MİLLİYET – 20 ŞUBAT 2016 CUMARTESİ – ALİCE
Benim de aralarında olduğum 266 kişiyi usulsüz bir şekilde dinleyen polisler hakkındaki davanın ilk duruşması hafta içinde yapıldı. T. C. İstanbul 13. Ağır Ceza Mahkemesi’nden gelen çağrıda duruşmanın 10.00’da başlayacağı yazılıydı.
“Vatandaş” sırasını beklerken birileri özel güvenliğe, kart göstermeden, “Personelim. Onlar da misafirlerim” diyerek kuyruğu baypas edebiliyor. E-5 tarafındaki girişten içeri girip, C Blok Zemin Kat neresi diye sorunca aldığım yanıt şu oldu:
“İleride solda, merdivenlerden iki kat yukarı çıkın.”

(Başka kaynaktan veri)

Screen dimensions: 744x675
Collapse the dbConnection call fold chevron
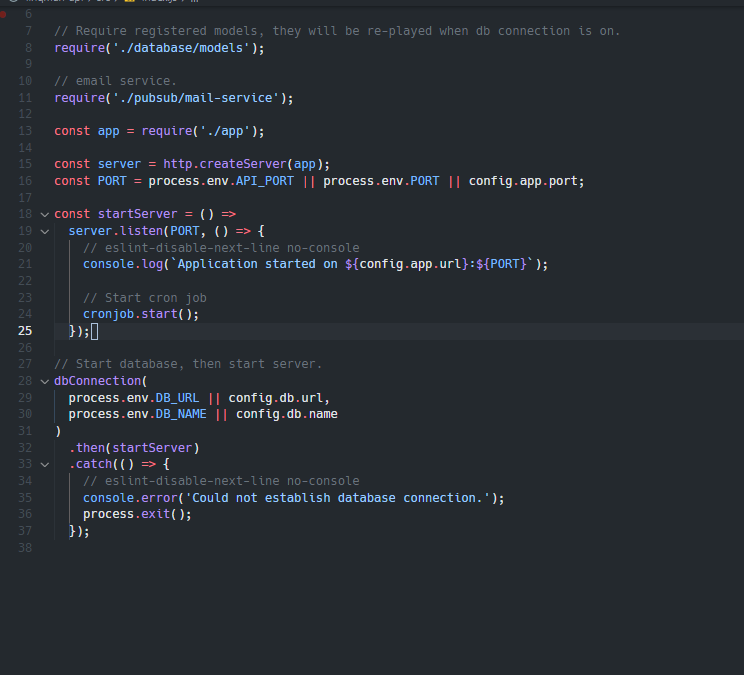(x=43, y=381)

Bina kodu, girişin iki kat üstü zemin sayılarak çizilen “Avrupa’nın en büyük adliye sarayı”nın girişinde de torpilin olması doğal!
Salon dar gelince…
Zemin kata çıkıp, duruşma salonunun önüne gittiğimde Aydın Doğan‘dan Mehmet Ali Yalçındağ‘a, Fatih Altaylı‘dan Deniz Akkaya‘ya, Rifat Hisarcıklıoğlu‘ndan İnan Kıraç‘a, Yekta Güngör Özden‘den Adnan Polat‘a birçok ünlü “müşteki” yoktu ama bir kısmının avukatları vardı.

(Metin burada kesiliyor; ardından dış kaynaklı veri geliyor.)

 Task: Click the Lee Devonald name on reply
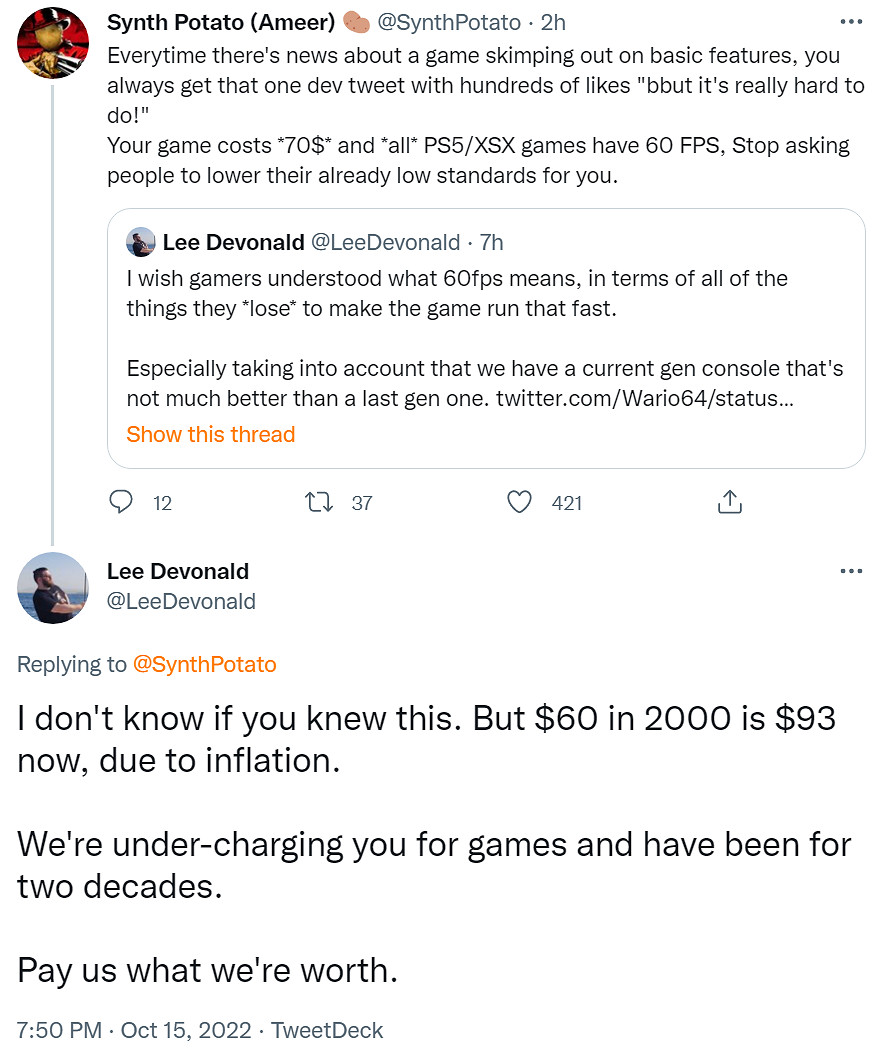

Benim gibi “müşteki”lerden sadece Leyla Alaton, Dalia Garih, Fulden Uras ve Selami Öztürk‘ü gördüm ve selamlaştım.
“Hukuka aykırı olarak kişisel verileri kaydetmek, silahlı terör örgütüne üye olma ve iftira” iddiasıyla yargılanan 148 kişiyle birlikte bizi içeri aldıklarında saat 11.30’du.
Mahkeme heyetinin karşısında tutuklu sanıklar, arada jandarmalardan oluşan bir koridor, arkalarında tutuksuz sanıklar.
Müştekiysen müşteki kal
Görevliler, biz “müşteki’”lere de en arka sağda ayırılan yeri gösterdi. Önde ayırılan bölüm tutuksuz sanıklara yetmeyince onlar da bizim yanımıza geldi.
Ardından sanıkların yakınlarını aldılar salona ama onlara ayırılan yer yok. Onlar da geldiler yanımıza.
Sağımda tutuksuz sanık, solumda tutuklu sanığın annesi olduğu halde başlayan bir yargılama!
“Müşteki”lerden bir kısmı, “Biz geldik” deyip bunu zabıtlara geçirdi. Sıra bize gelince görevliler baktılar ki salonda yer yok, “Bugün sanıkların tek tek kimlik tespiti yapılacağı için size sıra gelmez. Ayrıca ‘müşteki’liğinizin kabul edilip edilmeyeceği de daha belli değil” dedi.
Hâkim ve savcılar yok
Böyle bir ortamda sadece müşteki değil, aynı zamanda davacıyız desen ne fayda?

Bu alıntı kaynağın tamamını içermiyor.